- [Supplied information]

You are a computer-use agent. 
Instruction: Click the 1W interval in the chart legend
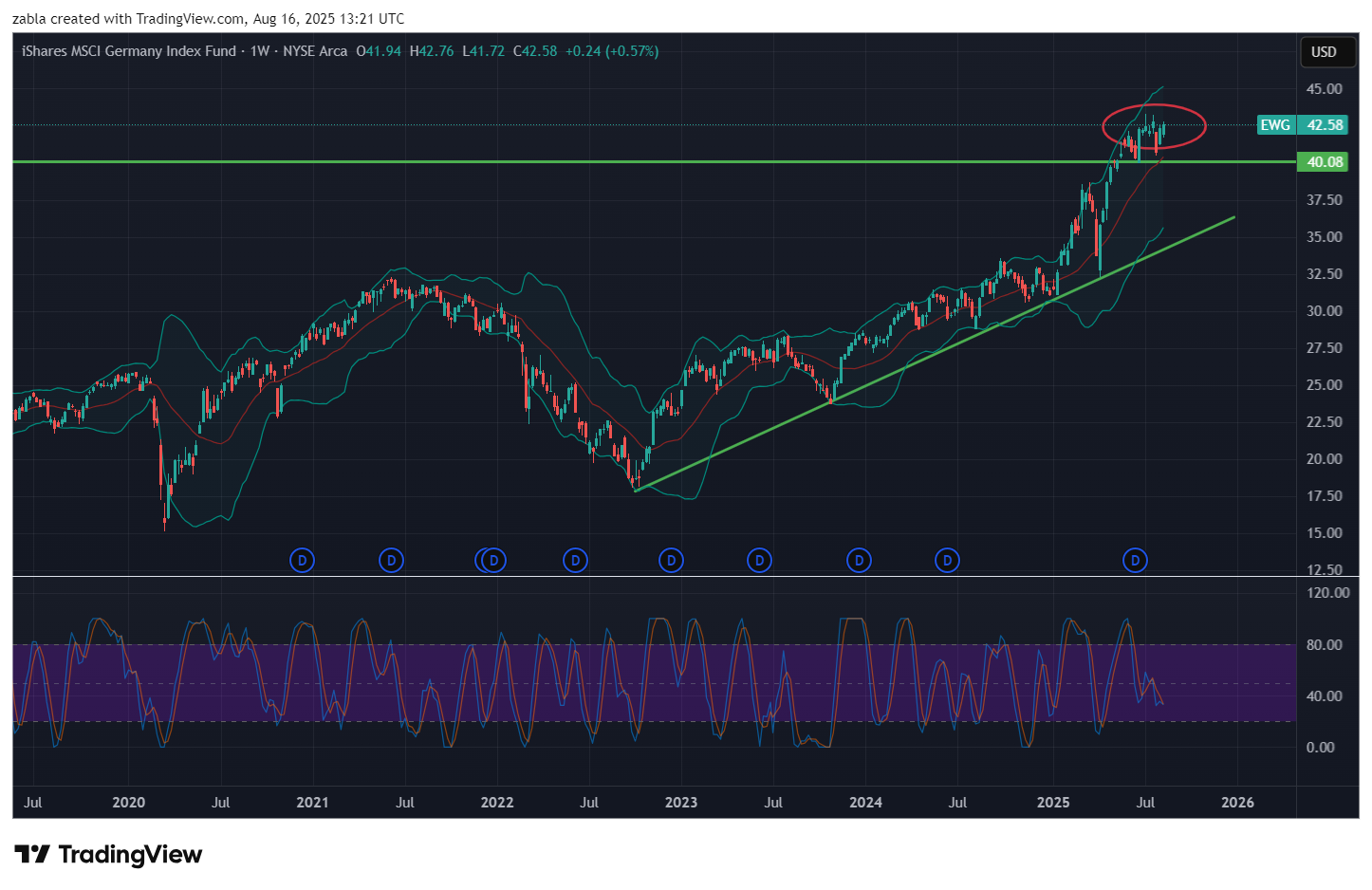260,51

...

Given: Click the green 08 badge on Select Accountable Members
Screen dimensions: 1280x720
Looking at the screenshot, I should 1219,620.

--

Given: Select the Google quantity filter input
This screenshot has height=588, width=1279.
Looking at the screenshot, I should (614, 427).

- [Task prompt]
Reproduce each line of the material in which the string "Given" occurs.

- [Your response]
Given: Click the green 08 badge on Select Accountable Members
Given: Select the Google quantity filter input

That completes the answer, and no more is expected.